Feel free to change the min/max ngrams setting (e.g. 4 instead of 3 letter ngrams) if you get too many / few results.
If you like to switch to another language the docs to do so are here: http://www.elasticsearch.org/guide/en/elasticsearch/reference/current/analysis-lang-analyzer.html
For it to take effect you have to delete the index and then reindex all objects (bin/index --all).

{
	"template": "phabricator",
	"settings": {
		"analysis": {
			"filter": {
				"trigrams_filter": {
					"type":     "ngram",
					"min_gram": 3,
					"max_gram": 3
				},
			        "english_stop": {
					"type":       "stop",
					"stopwords":  "_english_"
				},
				"english_stemmer": {
					"type":       "stemmer",
				 	"language":   "english"
			 	},
				"english_possessive_stemmer": {
					"type":       "stemmer",
					"language":   "possessive_english"
				}
			},
			"analyzer": {
				"english_trigrams": {
					"type":      "custom",
					"tokenizer": "standard",
					"filter":   [
						"english_possessive_stemmer",
						"lowercase",
						"english_stop",
						"english_stemmer",
						"trigrams_filter"
					]
				}
			}
		}
	},
	"mappings": {
		"CMIT": {
		    "properties": {
		        "field": {
		            "properties": {
		                "corpus": {
		                    "type": "string",
					"analyzer": "english_trigrams"
		                }
		            }
		        }
		    }
		},
		"DREV": {
		    "properties": {
		        "field": {
		            "properties": {
		                "corpus": {
		                    "type": "string",
					"analyzer": "english_trigrams"
		                }
		            }
		        }
		    }
		},
		"MOCK": {
		    "properties": {
		        "field": {
		            "properties": {
		                "corpus": {
		                    "type": "string",
					"analyzer": "english_trigrams"
		                }
		            }
		        }
		    }
		},
		"PROJ": {
		    "properties": {
		        "field": {
		            "properties": {
		                "corpus": {
		                    "type": "string",
					"analyzer": "english_trigrams"
		                }
		            }
		        }
		    }
		},
		"TASK": {
		    "properties": {
		        "field": {
		            "properties": {
		                "corpus": {
		                    "type": "string",
					"analyzer": "english_trigrams"
		                }
		            }
		        }
		    }
		},
		"USER": {
		    "properties": {
		        "field": {
		            "properties": {
		                "corpus": {
		                    "type": "string",
					"analyzer": "english_trigrams"
		                }
		            }
		        }
		    }
		},
		"WIKI": {
		    "properties": {
		        "field": {
		            "properties": {
		                "corpus": {
		                    "type": "string",
					"analyzer": "english_trigrams"
		                }
		            }
		        }
		    }
		}
	}
}

It is installed like this:
curl -XPUT 'http://elasticsearchhost:9200/_template/template_phabricator' -d @mapping.json
with mapping.json of course being the file containing the json above.
If you do not want that level of detail for certain types you can just remove them from the mapping and elasticsearch will assume the defaults.

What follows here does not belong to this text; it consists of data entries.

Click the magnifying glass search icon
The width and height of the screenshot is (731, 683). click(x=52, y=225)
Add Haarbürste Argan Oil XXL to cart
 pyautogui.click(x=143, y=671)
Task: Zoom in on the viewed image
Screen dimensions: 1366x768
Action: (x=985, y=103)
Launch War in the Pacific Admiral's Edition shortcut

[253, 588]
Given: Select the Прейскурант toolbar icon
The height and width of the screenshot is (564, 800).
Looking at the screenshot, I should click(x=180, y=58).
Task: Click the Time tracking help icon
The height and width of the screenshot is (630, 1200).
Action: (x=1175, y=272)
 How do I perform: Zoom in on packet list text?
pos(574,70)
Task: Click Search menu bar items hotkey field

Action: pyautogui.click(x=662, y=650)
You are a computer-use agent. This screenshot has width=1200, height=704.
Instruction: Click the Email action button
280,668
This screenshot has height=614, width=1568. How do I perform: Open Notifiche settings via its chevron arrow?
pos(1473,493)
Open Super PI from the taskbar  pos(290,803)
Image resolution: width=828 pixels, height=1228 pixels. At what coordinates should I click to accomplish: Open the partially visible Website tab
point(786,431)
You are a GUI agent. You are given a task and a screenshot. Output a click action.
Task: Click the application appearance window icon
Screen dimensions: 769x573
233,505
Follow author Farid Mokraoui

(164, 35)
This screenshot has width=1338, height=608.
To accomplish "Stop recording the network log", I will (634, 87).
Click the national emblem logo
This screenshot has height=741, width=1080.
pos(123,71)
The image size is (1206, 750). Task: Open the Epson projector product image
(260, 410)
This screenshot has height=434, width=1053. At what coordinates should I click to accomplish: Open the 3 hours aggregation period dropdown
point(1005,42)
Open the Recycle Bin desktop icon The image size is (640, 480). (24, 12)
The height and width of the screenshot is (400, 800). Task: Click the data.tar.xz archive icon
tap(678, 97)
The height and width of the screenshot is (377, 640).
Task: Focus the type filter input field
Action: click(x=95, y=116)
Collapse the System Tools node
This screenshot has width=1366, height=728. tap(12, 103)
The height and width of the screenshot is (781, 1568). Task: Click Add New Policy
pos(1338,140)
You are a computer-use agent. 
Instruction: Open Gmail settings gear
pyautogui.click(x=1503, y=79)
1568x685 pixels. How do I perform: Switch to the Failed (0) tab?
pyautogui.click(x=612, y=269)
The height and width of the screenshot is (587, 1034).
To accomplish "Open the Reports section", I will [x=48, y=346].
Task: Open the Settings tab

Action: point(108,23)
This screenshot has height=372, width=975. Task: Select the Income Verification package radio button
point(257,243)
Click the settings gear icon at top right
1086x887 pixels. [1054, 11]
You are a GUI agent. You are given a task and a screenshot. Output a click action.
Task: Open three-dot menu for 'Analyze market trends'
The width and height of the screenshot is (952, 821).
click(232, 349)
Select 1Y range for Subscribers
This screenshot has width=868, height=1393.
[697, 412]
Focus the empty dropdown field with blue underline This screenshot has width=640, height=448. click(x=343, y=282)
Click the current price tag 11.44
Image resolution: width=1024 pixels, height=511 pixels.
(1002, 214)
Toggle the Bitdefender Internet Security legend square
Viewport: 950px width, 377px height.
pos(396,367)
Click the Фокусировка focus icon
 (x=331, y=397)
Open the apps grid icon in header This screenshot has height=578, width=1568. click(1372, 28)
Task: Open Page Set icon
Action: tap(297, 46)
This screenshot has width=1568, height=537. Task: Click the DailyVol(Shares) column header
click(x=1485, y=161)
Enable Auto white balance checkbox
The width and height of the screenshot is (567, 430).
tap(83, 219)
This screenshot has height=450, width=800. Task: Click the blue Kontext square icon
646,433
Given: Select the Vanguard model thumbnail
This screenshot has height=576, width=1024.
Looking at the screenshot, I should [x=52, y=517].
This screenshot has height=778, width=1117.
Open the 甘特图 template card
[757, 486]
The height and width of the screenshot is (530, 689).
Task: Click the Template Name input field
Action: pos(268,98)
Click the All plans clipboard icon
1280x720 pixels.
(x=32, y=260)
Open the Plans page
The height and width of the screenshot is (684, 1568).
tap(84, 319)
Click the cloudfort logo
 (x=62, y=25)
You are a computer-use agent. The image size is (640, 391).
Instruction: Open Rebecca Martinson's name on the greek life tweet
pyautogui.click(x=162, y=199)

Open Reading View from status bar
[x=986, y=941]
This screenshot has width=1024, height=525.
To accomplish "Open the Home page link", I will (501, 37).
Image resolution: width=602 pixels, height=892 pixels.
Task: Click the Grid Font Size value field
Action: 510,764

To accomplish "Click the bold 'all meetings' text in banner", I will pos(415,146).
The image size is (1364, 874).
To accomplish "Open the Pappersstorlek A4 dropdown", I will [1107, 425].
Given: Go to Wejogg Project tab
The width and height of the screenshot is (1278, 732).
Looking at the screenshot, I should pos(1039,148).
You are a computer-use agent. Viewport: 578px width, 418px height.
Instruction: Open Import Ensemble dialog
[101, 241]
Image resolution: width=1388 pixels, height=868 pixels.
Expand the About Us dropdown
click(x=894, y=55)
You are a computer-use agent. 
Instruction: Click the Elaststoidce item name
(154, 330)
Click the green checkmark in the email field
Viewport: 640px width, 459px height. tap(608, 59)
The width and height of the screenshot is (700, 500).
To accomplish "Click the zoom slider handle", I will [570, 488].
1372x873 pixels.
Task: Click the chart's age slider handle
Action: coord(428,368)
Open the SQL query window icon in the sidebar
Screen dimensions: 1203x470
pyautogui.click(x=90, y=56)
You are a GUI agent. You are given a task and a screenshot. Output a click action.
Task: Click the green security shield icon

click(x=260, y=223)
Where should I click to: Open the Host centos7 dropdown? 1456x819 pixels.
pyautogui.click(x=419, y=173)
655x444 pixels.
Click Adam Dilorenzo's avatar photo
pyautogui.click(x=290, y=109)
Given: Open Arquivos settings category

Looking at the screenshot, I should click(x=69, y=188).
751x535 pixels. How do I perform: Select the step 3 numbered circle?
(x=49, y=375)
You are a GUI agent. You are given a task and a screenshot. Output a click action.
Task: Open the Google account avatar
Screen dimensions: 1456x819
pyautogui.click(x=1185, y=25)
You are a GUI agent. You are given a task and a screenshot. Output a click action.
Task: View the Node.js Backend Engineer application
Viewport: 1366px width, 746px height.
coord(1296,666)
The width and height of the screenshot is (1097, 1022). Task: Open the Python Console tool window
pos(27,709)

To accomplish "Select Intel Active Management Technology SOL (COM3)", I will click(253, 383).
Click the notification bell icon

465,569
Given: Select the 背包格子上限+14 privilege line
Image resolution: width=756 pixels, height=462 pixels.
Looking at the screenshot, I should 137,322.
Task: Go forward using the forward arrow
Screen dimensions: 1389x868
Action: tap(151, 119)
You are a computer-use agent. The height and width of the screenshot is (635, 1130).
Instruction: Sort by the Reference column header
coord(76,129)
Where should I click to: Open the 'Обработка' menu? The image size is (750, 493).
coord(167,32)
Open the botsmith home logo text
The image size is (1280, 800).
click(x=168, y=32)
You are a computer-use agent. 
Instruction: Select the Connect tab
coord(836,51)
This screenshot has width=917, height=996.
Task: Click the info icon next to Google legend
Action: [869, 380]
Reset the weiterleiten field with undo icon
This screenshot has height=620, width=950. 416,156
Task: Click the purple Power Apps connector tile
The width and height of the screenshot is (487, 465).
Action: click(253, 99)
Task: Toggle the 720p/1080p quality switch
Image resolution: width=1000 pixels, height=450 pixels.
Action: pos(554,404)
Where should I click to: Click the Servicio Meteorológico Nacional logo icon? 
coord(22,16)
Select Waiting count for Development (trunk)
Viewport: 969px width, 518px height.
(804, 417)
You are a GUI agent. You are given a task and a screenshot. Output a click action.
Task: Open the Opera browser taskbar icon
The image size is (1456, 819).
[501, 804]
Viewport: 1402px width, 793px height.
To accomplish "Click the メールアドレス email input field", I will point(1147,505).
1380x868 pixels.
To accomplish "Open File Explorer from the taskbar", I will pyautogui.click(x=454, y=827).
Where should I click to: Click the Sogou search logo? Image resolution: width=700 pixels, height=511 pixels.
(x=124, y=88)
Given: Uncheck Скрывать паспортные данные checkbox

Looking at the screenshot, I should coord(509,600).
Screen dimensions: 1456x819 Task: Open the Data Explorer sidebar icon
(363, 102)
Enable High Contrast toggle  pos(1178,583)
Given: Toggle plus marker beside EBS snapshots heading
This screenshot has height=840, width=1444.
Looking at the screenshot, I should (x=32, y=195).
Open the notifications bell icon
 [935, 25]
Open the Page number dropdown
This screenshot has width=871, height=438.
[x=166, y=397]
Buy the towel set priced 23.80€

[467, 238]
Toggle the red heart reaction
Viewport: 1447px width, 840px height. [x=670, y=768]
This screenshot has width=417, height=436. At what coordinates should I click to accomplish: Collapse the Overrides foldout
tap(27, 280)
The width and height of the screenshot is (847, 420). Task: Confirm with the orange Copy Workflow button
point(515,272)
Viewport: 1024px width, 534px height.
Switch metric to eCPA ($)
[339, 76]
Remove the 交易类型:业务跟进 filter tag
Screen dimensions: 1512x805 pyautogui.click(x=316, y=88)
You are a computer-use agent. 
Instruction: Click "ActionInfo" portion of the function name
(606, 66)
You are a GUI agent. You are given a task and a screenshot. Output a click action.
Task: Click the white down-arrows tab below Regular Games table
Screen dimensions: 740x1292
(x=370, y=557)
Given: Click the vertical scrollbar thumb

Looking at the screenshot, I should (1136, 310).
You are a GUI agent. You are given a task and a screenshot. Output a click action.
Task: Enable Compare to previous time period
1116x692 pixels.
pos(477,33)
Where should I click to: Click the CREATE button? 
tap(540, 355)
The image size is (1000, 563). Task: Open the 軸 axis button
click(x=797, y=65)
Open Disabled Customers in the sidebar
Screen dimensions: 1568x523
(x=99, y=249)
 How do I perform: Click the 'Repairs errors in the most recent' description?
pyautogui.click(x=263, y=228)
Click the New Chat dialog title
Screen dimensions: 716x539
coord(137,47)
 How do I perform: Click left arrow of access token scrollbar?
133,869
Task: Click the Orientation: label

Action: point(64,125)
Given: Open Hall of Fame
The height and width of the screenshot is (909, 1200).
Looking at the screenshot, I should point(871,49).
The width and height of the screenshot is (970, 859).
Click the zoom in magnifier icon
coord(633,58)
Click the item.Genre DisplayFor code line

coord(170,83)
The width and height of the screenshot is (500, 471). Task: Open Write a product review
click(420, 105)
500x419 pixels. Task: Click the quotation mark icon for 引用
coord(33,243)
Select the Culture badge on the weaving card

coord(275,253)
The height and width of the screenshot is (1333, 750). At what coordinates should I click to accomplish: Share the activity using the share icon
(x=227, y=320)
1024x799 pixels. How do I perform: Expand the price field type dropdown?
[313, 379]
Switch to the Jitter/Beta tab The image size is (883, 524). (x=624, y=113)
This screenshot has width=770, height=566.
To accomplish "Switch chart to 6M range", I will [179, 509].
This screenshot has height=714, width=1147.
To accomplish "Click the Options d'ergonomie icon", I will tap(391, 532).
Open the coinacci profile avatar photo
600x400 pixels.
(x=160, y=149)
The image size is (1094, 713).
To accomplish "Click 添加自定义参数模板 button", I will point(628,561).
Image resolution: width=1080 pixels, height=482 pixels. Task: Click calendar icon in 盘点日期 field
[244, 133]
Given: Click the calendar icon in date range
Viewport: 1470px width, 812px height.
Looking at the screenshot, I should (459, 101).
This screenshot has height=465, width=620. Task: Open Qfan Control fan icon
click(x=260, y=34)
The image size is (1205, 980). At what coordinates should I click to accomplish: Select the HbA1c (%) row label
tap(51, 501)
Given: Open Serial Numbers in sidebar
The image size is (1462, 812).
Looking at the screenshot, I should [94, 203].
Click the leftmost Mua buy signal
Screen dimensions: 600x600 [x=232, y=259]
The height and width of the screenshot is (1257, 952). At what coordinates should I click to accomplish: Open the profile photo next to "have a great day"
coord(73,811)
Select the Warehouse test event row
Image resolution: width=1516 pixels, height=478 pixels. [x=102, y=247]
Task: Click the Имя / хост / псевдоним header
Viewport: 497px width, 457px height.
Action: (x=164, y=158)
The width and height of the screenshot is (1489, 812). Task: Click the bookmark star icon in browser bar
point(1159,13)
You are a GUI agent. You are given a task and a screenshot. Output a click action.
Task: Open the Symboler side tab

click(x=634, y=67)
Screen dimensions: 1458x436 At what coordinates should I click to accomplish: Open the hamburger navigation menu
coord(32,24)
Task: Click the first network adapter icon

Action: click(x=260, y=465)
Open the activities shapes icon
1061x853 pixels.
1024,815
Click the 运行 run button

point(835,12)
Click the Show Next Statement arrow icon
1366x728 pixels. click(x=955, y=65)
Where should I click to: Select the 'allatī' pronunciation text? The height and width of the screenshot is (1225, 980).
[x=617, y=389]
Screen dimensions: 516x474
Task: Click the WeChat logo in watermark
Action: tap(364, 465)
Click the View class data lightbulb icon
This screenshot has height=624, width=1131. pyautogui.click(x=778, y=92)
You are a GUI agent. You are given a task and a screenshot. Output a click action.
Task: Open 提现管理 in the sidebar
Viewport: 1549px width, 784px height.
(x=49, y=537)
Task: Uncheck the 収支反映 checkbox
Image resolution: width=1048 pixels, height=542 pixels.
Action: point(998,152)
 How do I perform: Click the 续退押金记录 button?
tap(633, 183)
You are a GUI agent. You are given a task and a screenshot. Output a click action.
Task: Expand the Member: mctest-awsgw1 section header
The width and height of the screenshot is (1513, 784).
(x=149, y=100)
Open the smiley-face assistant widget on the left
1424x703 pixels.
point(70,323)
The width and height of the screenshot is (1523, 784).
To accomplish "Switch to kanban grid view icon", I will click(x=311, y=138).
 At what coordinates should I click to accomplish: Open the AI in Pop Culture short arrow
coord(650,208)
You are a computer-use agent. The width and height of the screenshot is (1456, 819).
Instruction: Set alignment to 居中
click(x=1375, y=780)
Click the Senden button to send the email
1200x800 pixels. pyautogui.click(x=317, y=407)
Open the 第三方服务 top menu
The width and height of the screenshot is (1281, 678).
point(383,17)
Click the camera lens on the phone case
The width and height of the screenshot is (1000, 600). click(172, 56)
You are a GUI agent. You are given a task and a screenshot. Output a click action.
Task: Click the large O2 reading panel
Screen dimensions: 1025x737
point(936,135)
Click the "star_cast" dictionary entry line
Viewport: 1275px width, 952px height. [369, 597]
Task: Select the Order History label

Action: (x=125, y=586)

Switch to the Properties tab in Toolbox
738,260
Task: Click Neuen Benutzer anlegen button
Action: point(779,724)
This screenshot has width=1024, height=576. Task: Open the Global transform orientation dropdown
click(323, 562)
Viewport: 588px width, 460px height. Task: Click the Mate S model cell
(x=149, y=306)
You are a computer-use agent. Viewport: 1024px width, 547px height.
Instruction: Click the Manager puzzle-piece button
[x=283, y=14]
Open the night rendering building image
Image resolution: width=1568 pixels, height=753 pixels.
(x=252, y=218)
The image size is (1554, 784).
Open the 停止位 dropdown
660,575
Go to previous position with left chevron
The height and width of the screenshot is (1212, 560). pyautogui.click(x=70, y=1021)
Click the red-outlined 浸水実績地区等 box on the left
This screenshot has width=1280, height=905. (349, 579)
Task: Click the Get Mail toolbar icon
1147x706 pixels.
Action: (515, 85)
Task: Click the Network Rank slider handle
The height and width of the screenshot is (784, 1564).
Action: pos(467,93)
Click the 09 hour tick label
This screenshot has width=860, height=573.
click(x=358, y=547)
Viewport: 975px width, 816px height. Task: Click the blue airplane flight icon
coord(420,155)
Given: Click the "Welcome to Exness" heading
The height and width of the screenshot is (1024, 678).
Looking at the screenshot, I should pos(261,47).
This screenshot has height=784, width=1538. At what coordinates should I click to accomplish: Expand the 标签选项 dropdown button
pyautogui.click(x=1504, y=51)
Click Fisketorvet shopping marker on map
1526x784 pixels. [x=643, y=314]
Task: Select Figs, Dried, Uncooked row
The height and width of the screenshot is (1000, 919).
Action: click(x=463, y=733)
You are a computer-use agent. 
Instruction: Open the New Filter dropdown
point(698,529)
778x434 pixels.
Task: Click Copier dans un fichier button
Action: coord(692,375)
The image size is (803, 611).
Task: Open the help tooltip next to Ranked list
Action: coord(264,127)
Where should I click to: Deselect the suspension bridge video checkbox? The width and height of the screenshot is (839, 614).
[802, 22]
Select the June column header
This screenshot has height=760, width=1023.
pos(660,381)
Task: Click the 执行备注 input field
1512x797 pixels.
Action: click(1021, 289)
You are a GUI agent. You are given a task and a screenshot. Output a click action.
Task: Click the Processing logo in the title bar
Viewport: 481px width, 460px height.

qgil moved this task from Backlog to Important on the Wikimedia board.
qgil renamed this task from Implement partial / wildcard searching to Implement partial / wildcard searching (Elasticsearch).Mar 13 2015, 5:00 PM
qgil updated the task description. (Show Details)
qgil removed a project: Wikimedia.

As a general product decision, I do not expect search to be substring search by default -- searching for pricot on Google does not match documents containing apricot. But we can sort this out in the long run.

With the elasticsearch 'simple_query_string' query parser it only works if you use *pricot, for example, outside of quoted phrases.